The Jim Alexander Gallery, East Malvern, in its spring exhibition, 9–16 October 1989 illustrated in colour in its catalogue Stephen's Three women at work beside works by Beatrice Colquhoun, Rupert Bunny, Mary Cecil Allen, Charles Wheeler, Alexander Colquhoun, Marjorie Woolcock, and Mabel Crump, while other artists in the show included her husband Clive, Amalie Colquhoun, William Frater, Madge Freeman, Allan Jordan, Mary Macqueen, Maidie McGowan, Lucy Newell, Esther Paterson, John Shirlow, Alan Sumner, Feliks Topolski, Noel Wood, and Marjorie Woolcock.

Over 6 March–30 April 1995, Mornington Peninsula Regional Gallery hosted Women on the walls: 1890s - 1990s showing Dorothy Stephen works among those including A. M. E. Bale, Clarice Beckett, Barbara Brash, Lina Bryans, Ethel Carrick Fox, Mary Cecil Allen, Pegg Clarke, Amalie Colquhoun, Sybil Craig, Janet Cumbrae-Stewart, Aileen Dent, Margaret Baskerville, Nornie Gude, Norah Gurdon, Mary Macqueen, Marguerite Mahood, Maidie McGowan, Mary Meyer, Leopoldine Mimovich, Josephine Muntz Adams, Hilda Rix Nicholas, Helen Ogilvie, Ada May Plante, Clara Southern, Ethel Spowers, Constance Stokes, Eveline Syme, Violet Teague, Lesbia Thorpe, Jessie Traill, Edith Wall, Phyl Waterhouse, Dora Wilson, and Marjorie Woolcock.
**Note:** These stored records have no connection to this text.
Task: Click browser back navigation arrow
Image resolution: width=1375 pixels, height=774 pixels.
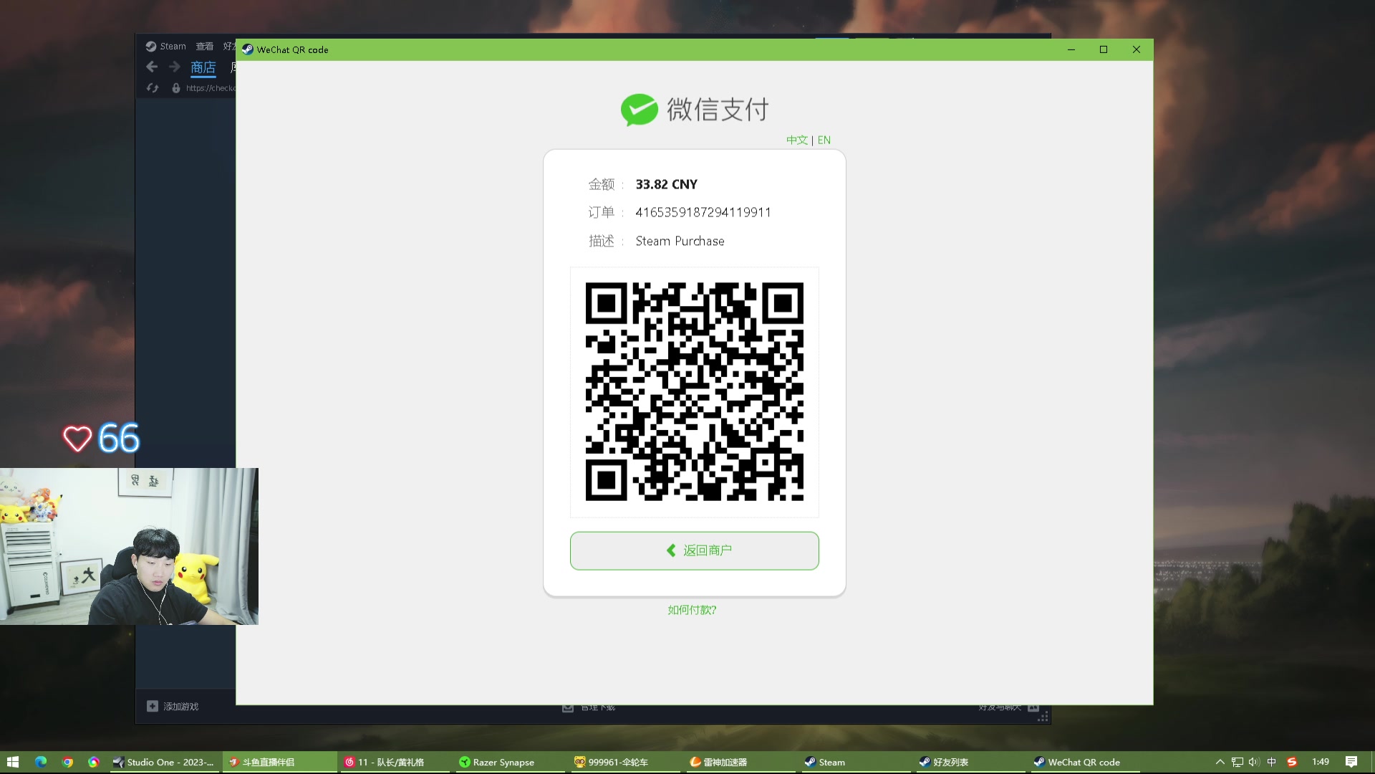Action: (x=151, y=66)
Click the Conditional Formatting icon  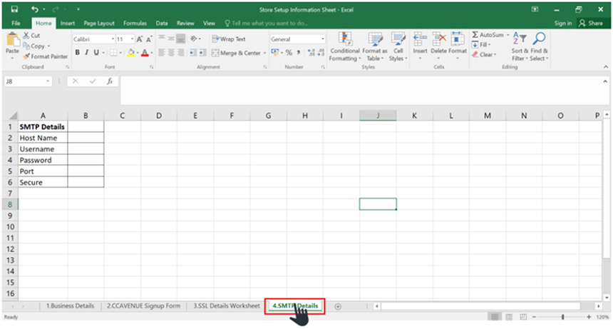(x=345, y=40)
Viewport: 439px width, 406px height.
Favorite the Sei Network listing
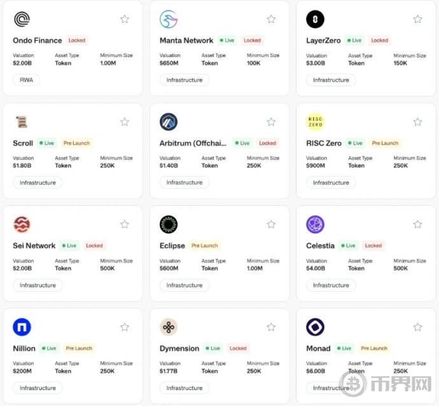pyautogui.click(x=125, y=224)
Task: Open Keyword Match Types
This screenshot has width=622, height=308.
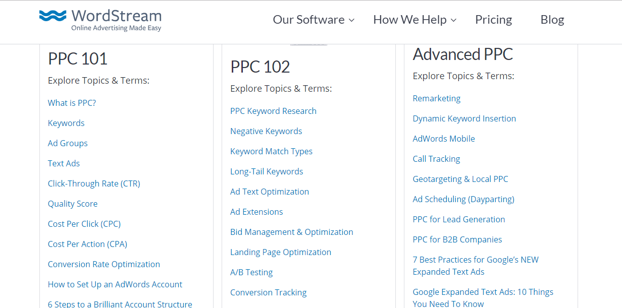Action: click(x=271, y=151)
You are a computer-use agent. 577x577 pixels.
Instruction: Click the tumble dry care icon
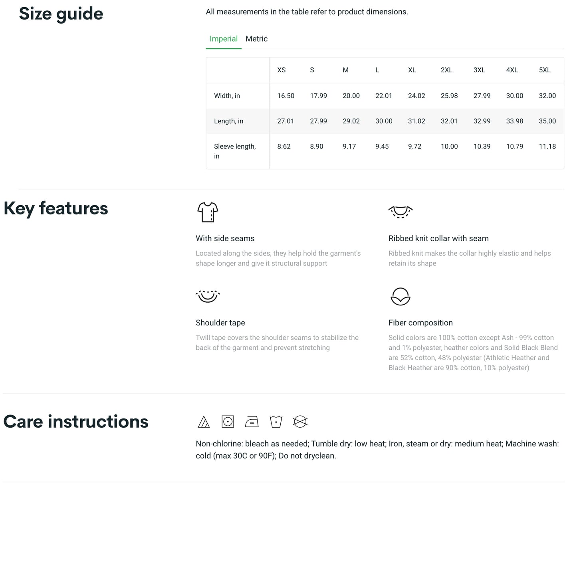[x=228, y=422]
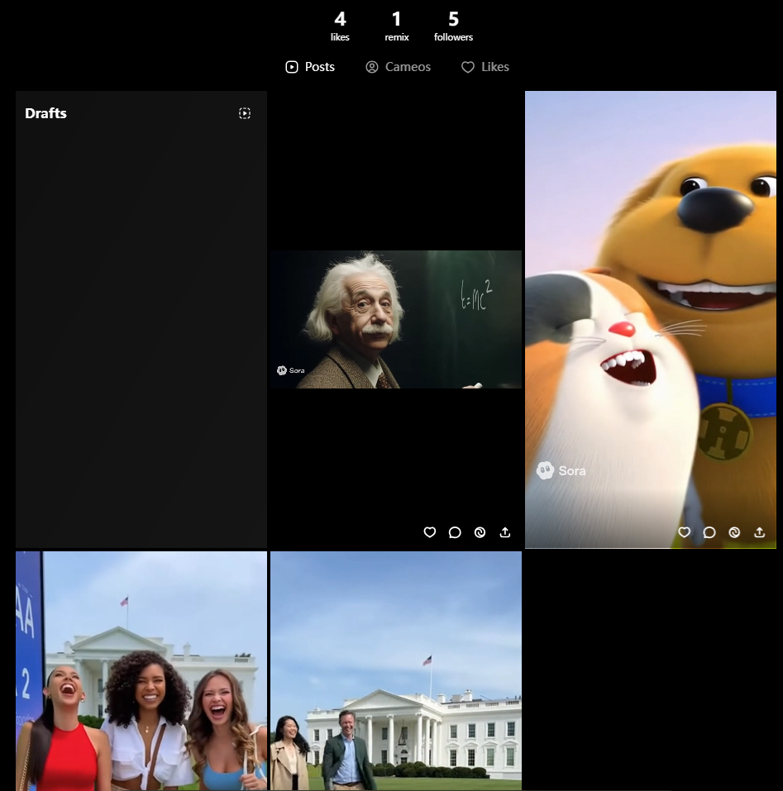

The Sheila Foundation project 'Into the Light: Recovering Australia’s lost women artists 1870- 1960' collects data about, and through its acquisition fund, purchases artworks of, professional Australian women artists whose oeuvre has been neglected. The second year's three purchases included a modernist painting; "a Modigliani-inspired portrait of a young man, Julian, by Melbourne artist Dorothy Stephen."